A Norwegian population-based study reported in the Journal of Clinical Oncology by Simer J. Bains, MD, PhD, of the Centre for Molecular Medicine Norway, University of Oslo, and colleagues showed that use of aspirin after diagnosis of colorectal cancer was associated with improved colorectal cancer–specific survival.
In the population-based retrospective cohort study, patients diagnosed with colorectal cancer from 2004 through 2011 in the Cancer Registry of Norway were linked with data on their aspirin use from The Norwegian Prescription Database. The registries cover more than 99% of the Norwegian population and include all patients consecutively. Exposure to aspirin was defined as receipt of aspirin prescriptions for more than 6 months after a colorectal cancer diagnosis.
A total of 23,162 patients diagnosed with colorectal cancer were included in the analysis, with 6,102 (26.3%) having aspirin exposure after diagnosis. Median follow-up was 3.0 years.

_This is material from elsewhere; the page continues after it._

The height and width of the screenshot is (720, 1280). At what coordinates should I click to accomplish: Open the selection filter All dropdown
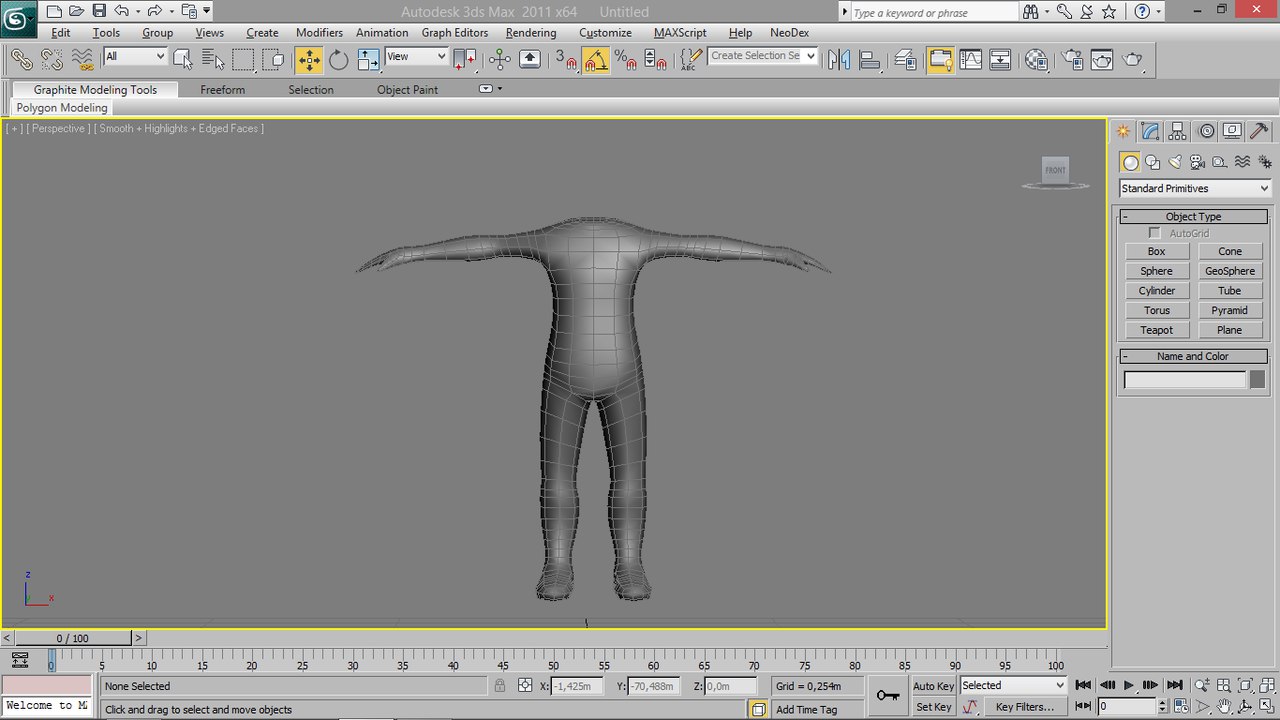pyautogui.click(x=135, y=57)
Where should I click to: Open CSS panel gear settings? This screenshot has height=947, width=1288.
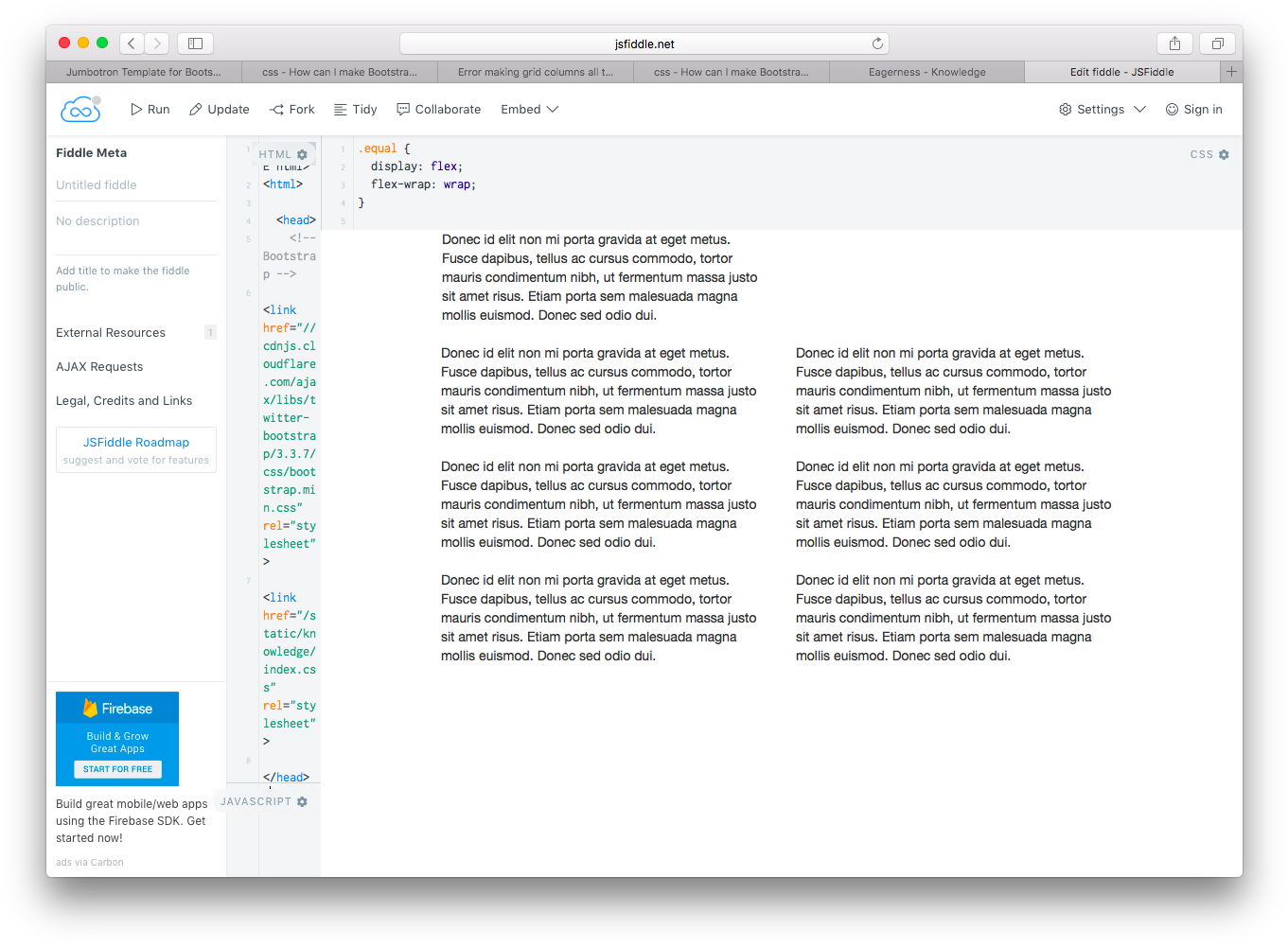(1224, 154)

Among patients with aspirin exposure, there were 2,071 deaths from all causes (32.9%), including colorectal cancer–specific death in 1,158 (19.0%). Among the 17,060 patients without aspirin exposure, there were 7,218 deaths from all causes (42.3%), including colorectal cancer–specific death in 5,375 (31.5%).
In multivariate analysis, aspirin exposure was associated with significantly improved colorectal cancer–specific survival (hazard ratio [HR] = 0.85, P < .001) and borderline improved overall survival (HR = 0.95, 95% confidence interval [CI] = 0.90–1.01, P = .076). Stratified analysis showed that patients with aspirin exposure both before and after diagnosis had additional improvement in colorectal cancer–specific survival (HR = 0.77, 95% CI = 0.71–0.84) and overall survival (HR = 0.86, 95% CI = 0.81–0.92).
The investigators concluded: “Aspirin use after the diagnosis of colorectal cancer is independently associated with improved [colorectal cancer–specific survival] and [overall survival].”
The study was funded by the Research Council of Norway, the Norwegian Cancer Society, and the K. G. Jebsen Foundation.